La situazione sta peggiorando, i volumi stanno calando. I cambiamenti sulle motorizzazioni rischiano di avere un impatto occupazionale pesante nei prossimi anni, soprattutto per il minor apporto di manodopera richiesto per i motori elettrici. E questo impatto sarà più pesante per i nostri industriali del centro nord che forniscono le case automobilistiche tedesche di componenti per i motori a combustione. L’ortodossia sull’elettrico non è ecologica e rischia di ammazzare l’occupazione e il settore automotive in Europa.

Prima dell’estate ripartirà il negoziato per il contratto nazionale metalmeccanico, il cui ultimo rinnovo ha fortemente rinviato alla distribuzione di ricchezza in azienda. Cosa prevede per questa nuova fase in cui di ricchezza non se ne è prodotta molta?
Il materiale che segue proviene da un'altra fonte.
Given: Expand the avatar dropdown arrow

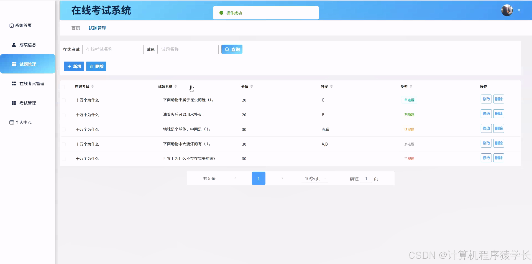Looking at the screenshot, I should (519, 10).
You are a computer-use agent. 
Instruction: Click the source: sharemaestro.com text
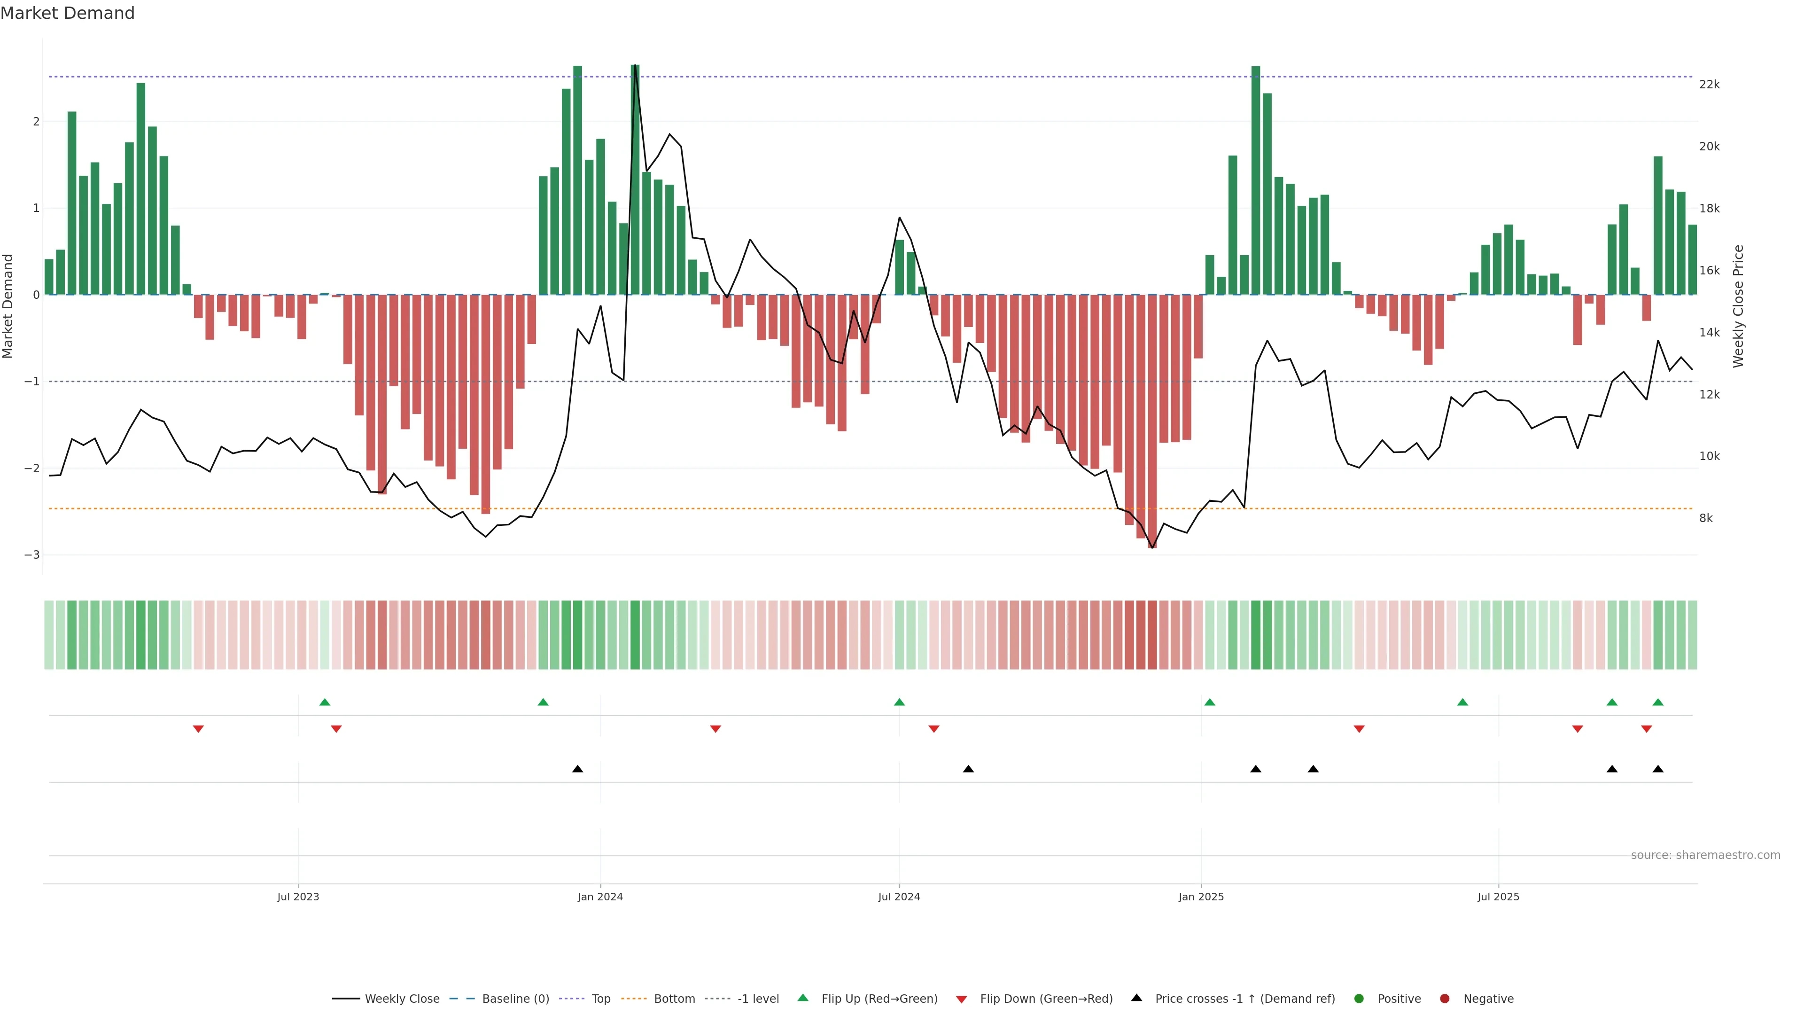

Le imprese devono finirla di impedire la diffusione della contrattazione aziendale. Non è possibile continuare su questa strada, se non c’è un esercizio certo di questo modello. Il modello contrattuale FCA funziona perché il pezzo di contrattazione salariale legata al risultato è garantita al 100% dei dipendenti. Nel settore metalmeccanico abbiamo il 60% senza copertura della contrattazione aziendale. Non si può ragionare di medie quando si parla di ricchezza prodotta, altrimenti non la si distribuisce mai ai lavoratori. Anche importanti innovazioni che abbiamo introdotto nel passato contratto come il diritto soggettivo alla formazione, hanno incontrato ostacoli enormi alla realizzazione nelle realtà aziendali. E tutto questo è inaccettabile, rischiamo di parlare di cambiamento senza realizzarlo realmente.